(Beginning of Information shown)

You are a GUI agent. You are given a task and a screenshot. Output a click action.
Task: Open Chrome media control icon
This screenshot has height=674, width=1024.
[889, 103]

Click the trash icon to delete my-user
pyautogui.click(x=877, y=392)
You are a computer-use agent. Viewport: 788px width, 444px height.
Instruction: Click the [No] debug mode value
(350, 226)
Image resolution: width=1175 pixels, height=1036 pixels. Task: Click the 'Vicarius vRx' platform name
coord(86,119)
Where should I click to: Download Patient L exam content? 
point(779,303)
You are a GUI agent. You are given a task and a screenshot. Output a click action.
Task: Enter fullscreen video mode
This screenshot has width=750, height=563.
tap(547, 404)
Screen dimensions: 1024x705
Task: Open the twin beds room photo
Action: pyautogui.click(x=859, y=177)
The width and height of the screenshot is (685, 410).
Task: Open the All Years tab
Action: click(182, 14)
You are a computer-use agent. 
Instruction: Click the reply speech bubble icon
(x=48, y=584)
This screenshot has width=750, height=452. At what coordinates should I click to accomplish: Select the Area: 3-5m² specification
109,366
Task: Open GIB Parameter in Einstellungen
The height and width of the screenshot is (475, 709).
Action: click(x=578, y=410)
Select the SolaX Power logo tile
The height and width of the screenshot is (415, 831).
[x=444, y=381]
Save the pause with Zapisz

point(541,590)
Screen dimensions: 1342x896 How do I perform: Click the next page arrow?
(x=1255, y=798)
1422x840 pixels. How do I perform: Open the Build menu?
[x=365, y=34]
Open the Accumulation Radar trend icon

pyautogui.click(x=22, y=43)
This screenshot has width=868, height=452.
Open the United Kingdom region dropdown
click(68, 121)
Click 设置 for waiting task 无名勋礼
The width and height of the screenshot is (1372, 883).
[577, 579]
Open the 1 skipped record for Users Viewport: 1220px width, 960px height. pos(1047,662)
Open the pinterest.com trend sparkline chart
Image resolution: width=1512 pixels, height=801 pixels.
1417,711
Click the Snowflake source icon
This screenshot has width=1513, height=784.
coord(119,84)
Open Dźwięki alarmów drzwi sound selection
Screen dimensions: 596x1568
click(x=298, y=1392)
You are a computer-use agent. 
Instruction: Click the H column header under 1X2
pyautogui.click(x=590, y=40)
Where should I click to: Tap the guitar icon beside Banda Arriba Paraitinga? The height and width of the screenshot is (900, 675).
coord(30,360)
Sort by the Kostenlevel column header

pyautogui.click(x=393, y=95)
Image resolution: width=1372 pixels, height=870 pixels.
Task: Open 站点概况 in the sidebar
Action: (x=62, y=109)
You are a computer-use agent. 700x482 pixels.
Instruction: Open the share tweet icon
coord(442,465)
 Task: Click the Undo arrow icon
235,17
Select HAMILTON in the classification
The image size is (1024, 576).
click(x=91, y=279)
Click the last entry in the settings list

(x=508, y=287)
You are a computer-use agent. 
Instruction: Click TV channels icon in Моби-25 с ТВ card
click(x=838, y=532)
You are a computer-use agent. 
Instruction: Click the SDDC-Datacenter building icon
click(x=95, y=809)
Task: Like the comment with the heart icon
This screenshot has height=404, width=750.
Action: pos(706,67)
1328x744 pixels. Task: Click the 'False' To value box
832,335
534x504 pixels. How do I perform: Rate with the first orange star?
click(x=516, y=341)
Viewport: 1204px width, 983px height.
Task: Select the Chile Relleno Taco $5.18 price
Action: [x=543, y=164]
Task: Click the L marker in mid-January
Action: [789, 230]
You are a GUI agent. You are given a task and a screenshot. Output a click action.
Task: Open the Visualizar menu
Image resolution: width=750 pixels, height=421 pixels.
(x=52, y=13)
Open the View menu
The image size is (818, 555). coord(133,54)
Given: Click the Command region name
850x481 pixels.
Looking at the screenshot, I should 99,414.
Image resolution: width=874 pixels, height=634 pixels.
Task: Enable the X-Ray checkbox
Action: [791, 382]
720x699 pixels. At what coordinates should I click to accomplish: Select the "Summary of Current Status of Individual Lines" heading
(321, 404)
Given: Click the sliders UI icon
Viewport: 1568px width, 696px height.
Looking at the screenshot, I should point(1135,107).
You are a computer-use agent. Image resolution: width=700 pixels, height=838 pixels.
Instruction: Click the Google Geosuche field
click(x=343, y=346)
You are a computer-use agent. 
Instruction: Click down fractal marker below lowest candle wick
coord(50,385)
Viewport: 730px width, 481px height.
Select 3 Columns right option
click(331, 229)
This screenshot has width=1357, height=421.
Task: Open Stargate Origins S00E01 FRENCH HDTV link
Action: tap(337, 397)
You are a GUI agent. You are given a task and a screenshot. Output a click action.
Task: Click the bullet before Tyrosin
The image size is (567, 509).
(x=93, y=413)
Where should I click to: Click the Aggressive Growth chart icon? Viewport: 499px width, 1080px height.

(End of Information shown)

Output the listing once more. Leave each word as it stands.

Output of the exercise:
You are a GUI agent. You are given a task and a screenshot. Output a click action.
Task: Open Chrome media control icon
This screenshot has height=674, width=1024.
[889, 103]

Click the trash icon to delete my-user
pyautogui.click(x=877, y=392)
You are a computer-use agent. Viewport: 788px width, 444px height.
Instruction: Click the [No] debug mode value
(350, 226)
Image resolution: width=1175 pixels, height=1036 pixels. Task: Click the 'Vicarius vRx' platform name
coord(86,119)
Where should I click to: Download Patient L exam content? 
point(779,303)
You are a GUI agent. You are given a task and a screenshot. Output a click action.
Task: Enter fullscreen video mode
This screenshot has width=750, height=563.
tap(547, 404)
Screen dimensions: 1024x705
Task: Open the twin beds room photo
Action: pyautogui.click(x=859, y=177)
The width and height of the screenshot is (685, 410).
Task: Open the All Years tab
Action: click(182, 14)
You are a computer-use agent. 
Instruction: Click the reply speech bubble icon
(x=48, y=584)
This screenshot has width=750, height=452. At what coordinates should I click to accomplish: Select the Area: 3-5m² specification
109,366
Task: Open GIB Parameter in Einstellungen
The height and width of the screenshot is (475, 709).
Action: click(x=578, y=410)
Select the SolaX Power logo tile
The height and width of the screenshot is (415, 831).
[x=444, y=381]
Save the pause with Zapisz

point(541,590)
Screen dimensions: 1342x896 How do I perform: Click the next page arrow?
(x=1255, y=798)
1422x840 pixels. How do I perform: Open the Build menu?
[x=365, y=34]
Open the Accumulation Radar trend icon

pyautogui.click(x=22, y=43)
This screenshot has width=868, height=452.
Open the United Kingdom region dropdown
click(68, 121)
Click 设置 for waiting task 无名勋礼
The width and height of the screenshot is (1372, 883).
[577, 579]
Open the 1 skipped record for Users Viewport: 1220px width, 960px height. pos(1047,662)
Open the pinterest.com trend sparkline chart
Image resolution: width=1512 pixels, height=801 pixels.
1417,711
Click the Snowflake source icon
This screenshot has width=1513, height=784.
coord(119,84)
Open Dźwięki alarmów drzwi sound selection
Screen dimensions: 596x1568
click(x=298, y=1392)
You are a computer-use agent. 
Instruction: Click the H column header under 1X2
pyautogui.click(x=590, y=40)
Where should I click to: Tap the guitar icon beside Banda Arriba Paraitinga? The height and width of the screenshot is (900, 675).
coord(30,360)
Sort by the Kostenlevel column header

pyautogui.click(x=393, y=95)
Image resolution: width=1372 pixels, height=870 pixels.
Task: Open 站点概况 in the sidebar
Action: (x=62, y=109)
You are a computer-use agent. 700x482 pixels.
Instruction: Open the share tweet icon
coord(442,465)
 Task: Click the Undo arrow icon
235,17
Select HAMILTON in the classification
The image size is (1024, 576).
click(x=91, y=279)
Click the last entry in the settings list

(x=508, y=287)
You are a computer-use agent. 
Instruction: Click TV channels icon in Моби-25 с ТВ card
click(x=838, y=532)
You are a computer-use agent. 
Instruction: Click the SDDC-Datacenter building icon
click(x=95, y=809)
Task: Like the comment with the heart icon
This screenshot has height=404, width=750.
Action: pos(706,67)
1328x744 pixels. Task: Click the 'False' To value box
832,335
534x504 pixels. How do I perform: Rate with the first orange star?
click(x=516, y=341)
Viewport: 1204px width, 983px height.
Task: Select the Chile Relleno Taco $5.18 price
Action: [x=543, y=164]
Task: Click the L marker in mid-January
Action: [789, 230]
You are a GUI agent. You are given a task and a screenshot. Output a click action.
Task: Open the Visualizar menu
Image resolution: width=750 pixels, height=421 pixels.
(x=52, y=13)
Open the View menu
The image size is (818, 555). coord(133,54)
Given: Click the Command region name
850x481 pixels.
Looking at the screenshot, I should 99,414.
Image resolution: width=874 pixels, height=634 pixels.
Task: Enable the X-Ray checkbox
Action: [791, 382]
720x699 pixels. At what coordinates should I click to accomplish: Select the "Summary of Current Status of Individual Lines" heading
(321, 404)
Given: Click the sliders UI icon
Viewport: 1568px width, 696px height.
Looking at the screenshot, I should point(1135,107).
You are a computer-use agent. Image resolution: width=700 pixels, height=838 pixels.
Instruction: Click the Google Geosuche field
click(x=343, y=346)
You are a computer-use agent. 
Instruction: Click down fractal marker below lowest candle wick
coord(50,385)
Viewport: 730px width, 481px height.
Select 3 Columns right option
click(331, 229)
This screenshot has width=1357, height=421.
Task: Open Stargate Origins S00E01 FRENCH HDTV link
Action: tap(337, 397)
You are a GUI agent. You are given a task and a screenshot. Output a click action.
Task: Click the bullet before Tyrosin
The image size is (567, 509).
(x=93, y=413)
Where should I click to: Click the Aggressive Growth chart icon? Viewport: 499px width, 1080px height.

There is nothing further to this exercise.